Il mondo corre all'impazzata verso l'impurità più sfacciata. Ogni anno la moda
porta la sua novità, ed è sempre una novità degradante. Le vesti lunghe o corte,
scollacciate o tirate su fino agli orecchi, attillate o a campana, mostrano
sempre la preoccupazione di ostentare la carne, e dolorosamente tendono sempre
non a vestire ma a spogliare.
E' l'arte di Satana! Certe donne, completamente coperte di panni, per la
preoccupazione che hanno di mostrarsi, si attillano in tale maniera che
appariscono spogliate, e fanno confezionare i loro abiti in modo che le mettano
in evidenza, senza curarsi del più elementare pudore, pur pretendendo di essere
irreprensibili nel decoro. La vita moderna poi, con le sue stranezze e le sue
vertigini, induce in molte donne ed in moltissimi uomini la persuasione che in
date circostanze si può o si deve fare a meno del decoro e della più elementare
modestia. C'è l'abito da ginnastica, da piscina, da spiaggia, da sport, da
ballo, da teatro, nel quale appare naturale la riduzione a minimi termini, e si
assiste anche in città ad esibizioni spettacolose, che riducono sempre più il
senso del pudore. E'così che un abito che potrebbe tollerarsi solo quando dalla
cabina ci si tuffa nel mare, facendosi coprire dall'acqua, è diventato la divisa
dei ciclisti, degli sciatori e degli sportivi in genere, e dolorosamente anche
di tante giovani che l'indossano nella più clamorosa esibizione, vociando e
dimenandosi, quasi che i trams, le ferrovie, le strade, e le piazze fossero
luoghi di pubblica esibizione. Eppure il clima nel quale viviamo è un clima
eroico nel quale non si dovrebbe dare così miserabile spettacolo d'incoscienza.
Sono morti i martiri a migliaia, immolando tutto per la Fede, come ai primi
tempi del Cristianesimo. Avanzano le orde dei senza Dio, orde ignominiose,
vergogna dell'umanità, ed avanzano col programma militante di demolire la
società cristiana ed instaurare una repubblica di bruti. Avanzano sfacciatamente
oggi, e sfacciatamente stabiliscono come testa di ponte della loro lotta,
l'impurità e la disonestà della donna, la corruzione morale ed il nudismo.

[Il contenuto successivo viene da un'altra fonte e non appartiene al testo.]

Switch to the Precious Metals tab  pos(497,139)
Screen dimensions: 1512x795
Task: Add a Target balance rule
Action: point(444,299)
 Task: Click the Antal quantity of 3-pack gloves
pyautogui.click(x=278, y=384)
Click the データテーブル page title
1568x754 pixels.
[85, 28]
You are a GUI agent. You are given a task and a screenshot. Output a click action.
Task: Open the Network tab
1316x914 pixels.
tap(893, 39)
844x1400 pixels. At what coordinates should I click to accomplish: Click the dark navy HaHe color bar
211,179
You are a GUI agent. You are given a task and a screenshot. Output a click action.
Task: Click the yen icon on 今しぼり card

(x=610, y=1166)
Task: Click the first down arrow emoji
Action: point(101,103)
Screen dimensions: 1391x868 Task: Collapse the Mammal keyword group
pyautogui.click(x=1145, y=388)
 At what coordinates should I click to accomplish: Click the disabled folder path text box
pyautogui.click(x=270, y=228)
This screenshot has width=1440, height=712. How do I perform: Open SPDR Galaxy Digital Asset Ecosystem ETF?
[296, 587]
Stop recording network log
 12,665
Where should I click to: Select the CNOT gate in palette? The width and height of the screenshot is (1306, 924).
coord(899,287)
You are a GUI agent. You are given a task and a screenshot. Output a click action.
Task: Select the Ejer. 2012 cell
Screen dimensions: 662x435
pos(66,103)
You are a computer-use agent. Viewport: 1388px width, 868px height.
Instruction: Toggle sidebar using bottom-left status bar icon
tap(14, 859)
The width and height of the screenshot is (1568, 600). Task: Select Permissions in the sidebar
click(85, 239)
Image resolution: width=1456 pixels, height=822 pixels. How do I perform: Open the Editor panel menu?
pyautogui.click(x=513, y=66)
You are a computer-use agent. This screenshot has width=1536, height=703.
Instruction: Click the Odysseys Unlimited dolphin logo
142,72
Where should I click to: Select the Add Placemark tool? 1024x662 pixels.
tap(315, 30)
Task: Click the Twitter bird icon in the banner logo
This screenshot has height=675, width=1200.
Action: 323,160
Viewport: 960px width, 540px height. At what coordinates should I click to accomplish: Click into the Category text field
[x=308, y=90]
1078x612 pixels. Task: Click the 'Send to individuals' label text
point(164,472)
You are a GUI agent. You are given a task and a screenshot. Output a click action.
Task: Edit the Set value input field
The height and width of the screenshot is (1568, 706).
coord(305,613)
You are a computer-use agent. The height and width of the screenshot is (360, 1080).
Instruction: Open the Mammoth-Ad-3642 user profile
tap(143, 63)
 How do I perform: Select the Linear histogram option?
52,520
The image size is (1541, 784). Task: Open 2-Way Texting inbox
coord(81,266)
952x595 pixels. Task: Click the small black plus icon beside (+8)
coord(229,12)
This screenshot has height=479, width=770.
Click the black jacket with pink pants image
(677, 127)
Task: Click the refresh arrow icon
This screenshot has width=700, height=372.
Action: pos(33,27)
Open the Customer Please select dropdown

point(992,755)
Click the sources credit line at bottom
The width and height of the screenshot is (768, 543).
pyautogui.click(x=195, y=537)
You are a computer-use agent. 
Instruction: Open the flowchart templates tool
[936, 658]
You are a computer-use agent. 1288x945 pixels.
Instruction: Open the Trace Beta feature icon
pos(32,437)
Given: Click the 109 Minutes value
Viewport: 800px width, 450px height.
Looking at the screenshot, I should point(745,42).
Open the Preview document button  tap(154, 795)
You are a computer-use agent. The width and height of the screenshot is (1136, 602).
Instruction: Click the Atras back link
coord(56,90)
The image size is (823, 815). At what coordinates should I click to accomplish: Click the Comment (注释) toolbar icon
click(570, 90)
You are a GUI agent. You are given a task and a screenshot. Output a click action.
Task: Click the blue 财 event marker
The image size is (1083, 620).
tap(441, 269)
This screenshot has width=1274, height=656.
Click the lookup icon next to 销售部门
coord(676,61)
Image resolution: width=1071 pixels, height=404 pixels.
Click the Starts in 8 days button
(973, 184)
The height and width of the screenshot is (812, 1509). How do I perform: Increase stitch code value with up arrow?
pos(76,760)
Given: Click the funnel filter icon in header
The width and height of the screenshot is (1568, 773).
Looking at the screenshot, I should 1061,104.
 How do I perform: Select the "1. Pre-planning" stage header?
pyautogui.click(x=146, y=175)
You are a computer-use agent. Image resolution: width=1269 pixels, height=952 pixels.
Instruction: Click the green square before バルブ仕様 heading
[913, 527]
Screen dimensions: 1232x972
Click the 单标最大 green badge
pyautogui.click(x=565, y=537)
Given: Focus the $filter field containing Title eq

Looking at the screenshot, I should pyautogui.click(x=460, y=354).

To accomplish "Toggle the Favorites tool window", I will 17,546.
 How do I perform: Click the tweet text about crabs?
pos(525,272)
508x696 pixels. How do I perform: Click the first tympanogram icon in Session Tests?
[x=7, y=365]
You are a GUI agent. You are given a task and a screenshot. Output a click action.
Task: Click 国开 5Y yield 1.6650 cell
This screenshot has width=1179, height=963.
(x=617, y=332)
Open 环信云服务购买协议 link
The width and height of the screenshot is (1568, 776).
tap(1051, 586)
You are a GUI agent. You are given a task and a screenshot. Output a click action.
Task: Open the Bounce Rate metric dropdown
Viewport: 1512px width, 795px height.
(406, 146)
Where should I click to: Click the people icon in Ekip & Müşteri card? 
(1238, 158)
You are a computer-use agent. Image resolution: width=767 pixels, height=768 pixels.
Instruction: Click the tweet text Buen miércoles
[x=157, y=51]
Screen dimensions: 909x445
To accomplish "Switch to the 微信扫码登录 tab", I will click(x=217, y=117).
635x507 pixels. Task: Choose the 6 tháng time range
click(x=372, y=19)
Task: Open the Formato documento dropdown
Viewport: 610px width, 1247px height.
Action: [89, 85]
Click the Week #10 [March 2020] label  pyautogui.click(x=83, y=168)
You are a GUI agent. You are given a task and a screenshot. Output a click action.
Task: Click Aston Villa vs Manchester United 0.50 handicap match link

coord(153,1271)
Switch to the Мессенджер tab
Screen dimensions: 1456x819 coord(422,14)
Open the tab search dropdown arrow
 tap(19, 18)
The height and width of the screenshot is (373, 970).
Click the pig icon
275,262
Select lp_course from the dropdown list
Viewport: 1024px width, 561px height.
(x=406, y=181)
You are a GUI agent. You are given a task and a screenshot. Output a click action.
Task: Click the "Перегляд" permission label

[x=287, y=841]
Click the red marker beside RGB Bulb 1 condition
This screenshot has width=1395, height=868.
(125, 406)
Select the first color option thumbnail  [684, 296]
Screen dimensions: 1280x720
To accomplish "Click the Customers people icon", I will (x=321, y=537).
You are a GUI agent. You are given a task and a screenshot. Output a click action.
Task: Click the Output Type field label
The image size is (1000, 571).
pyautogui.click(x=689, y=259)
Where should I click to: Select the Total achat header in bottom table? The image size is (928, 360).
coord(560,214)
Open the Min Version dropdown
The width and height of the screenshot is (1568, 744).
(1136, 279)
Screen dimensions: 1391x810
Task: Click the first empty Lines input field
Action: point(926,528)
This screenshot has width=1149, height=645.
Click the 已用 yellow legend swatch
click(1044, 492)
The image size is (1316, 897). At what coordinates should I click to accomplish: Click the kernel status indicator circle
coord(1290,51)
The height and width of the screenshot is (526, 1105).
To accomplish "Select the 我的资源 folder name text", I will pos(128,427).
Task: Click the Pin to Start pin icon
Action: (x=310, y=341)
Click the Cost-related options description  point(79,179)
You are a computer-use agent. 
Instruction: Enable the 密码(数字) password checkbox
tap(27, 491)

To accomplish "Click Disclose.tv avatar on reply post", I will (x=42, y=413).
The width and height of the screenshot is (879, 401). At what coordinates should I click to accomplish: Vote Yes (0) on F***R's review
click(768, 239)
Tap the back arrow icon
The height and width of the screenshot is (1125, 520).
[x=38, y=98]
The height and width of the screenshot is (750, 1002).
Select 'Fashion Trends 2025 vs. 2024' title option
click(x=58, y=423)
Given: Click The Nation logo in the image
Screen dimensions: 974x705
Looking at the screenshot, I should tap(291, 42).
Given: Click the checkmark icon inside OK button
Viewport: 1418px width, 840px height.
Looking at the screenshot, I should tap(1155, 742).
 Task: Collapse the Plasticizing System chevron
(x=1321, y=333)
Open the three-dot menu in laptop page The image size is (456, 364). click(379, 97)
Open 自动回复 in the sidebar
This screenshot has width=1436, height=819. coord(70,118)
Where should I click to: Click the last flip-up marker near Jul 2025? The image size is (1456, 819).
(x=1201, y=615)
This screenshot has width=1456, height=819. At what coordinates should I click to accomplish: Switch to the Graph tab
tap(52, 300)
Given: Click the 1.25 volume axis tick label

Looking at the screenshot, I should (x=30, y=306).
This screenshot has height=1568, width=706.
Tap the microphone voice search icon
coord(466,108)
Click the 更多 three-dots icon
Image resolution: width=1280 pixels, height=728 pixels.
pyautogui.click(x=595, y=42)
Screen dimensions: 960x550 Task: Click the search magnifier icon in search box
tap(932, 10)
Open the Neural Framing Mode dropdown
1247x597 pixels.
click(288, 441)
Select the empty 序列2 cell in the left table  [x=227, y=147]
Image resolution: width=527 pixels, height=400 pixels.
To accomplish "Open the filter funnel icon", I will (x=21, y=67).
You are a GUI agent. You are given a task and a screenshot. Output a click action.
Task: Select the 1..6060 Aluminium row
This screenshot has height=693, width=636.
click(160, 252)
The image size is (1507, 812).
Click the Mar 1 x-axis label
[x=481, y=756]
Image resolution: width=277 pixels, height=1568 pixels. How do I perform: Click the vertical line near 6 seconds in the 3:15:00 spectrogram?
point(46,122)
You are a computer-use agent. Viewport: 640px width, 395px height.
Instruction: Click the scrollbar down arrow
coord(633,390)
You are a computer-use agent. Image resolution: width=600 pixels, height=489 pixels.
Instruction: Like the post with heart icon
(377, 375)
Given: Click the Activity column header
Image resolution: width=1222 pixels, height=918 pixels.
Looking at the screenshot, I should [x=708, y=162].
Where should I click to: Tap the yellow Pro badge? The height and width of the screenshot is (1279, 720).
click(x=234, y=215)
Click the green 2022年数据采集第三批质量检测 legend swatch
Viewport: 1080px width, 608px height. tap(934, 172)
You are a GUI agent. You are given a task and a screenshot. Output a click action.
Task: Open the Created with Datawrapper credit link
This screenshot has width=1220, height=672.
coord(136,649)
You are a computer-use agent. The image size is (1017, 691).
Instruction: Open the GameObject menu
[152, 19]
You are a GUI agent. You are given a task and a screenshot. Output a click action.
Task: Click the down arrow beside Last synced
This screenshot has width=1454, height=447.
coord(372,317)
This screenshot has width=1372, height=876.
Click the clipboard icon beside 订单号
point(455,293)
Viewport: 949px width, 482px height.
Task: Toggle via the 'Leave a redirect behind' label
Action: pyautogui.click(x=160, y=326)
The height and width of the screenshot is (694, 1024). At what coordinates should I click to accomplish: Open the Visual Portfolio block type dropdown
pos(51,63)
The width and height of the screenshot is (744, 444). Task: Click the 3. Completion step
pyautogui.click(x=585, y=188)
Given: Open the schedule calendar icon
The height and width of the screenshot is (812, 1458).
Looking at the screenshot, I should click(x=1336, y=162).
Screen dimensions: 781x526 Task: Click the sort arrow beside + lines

Non è più un segreto: si mandano avanti le donne immorali per corrompere le
donne e gli uomini onesti; si prostituisce pubblicamente la bellezza con le mode
procaci, per disorientare le anime, abituarle ai disordini del senso e
precipitarle nell'apostasia. E' storicamente accertato che il bolscevismo
spagnolo, prima d'iniziare la sua bestiale campagna di scristianizzazione e di
distruzione, reclutò le più sfacciate donne, le sguinzagliò nei centri più
importanti, le pagò perchè si fossero mostrate in abbigliamenti procaci, ed
avessero preparata con la corruzione morale la via al comunismo. Questo metodo
non è cambiato, anche dov'è attuato con maggiore astuzia lanciando solo la moda,
gradatamente più procace. [...] A questo si aggiunga che a modello delle donne
non si prendono più le nobili donne oneste, ornate di decoro, ma le peggiori
sgualdrine dei teatri e dei concerti, chiamate per ironia stelle! I giornali
illustrati sono riboccanti d'immagini scomposte e di pose vergognose, di visi
truccati e di nudità ripugnanti al più elementare senso morale, e le donne
s'ispirano a questi mostri, e vi uniformano tanto spesso i loro abbigliamenti..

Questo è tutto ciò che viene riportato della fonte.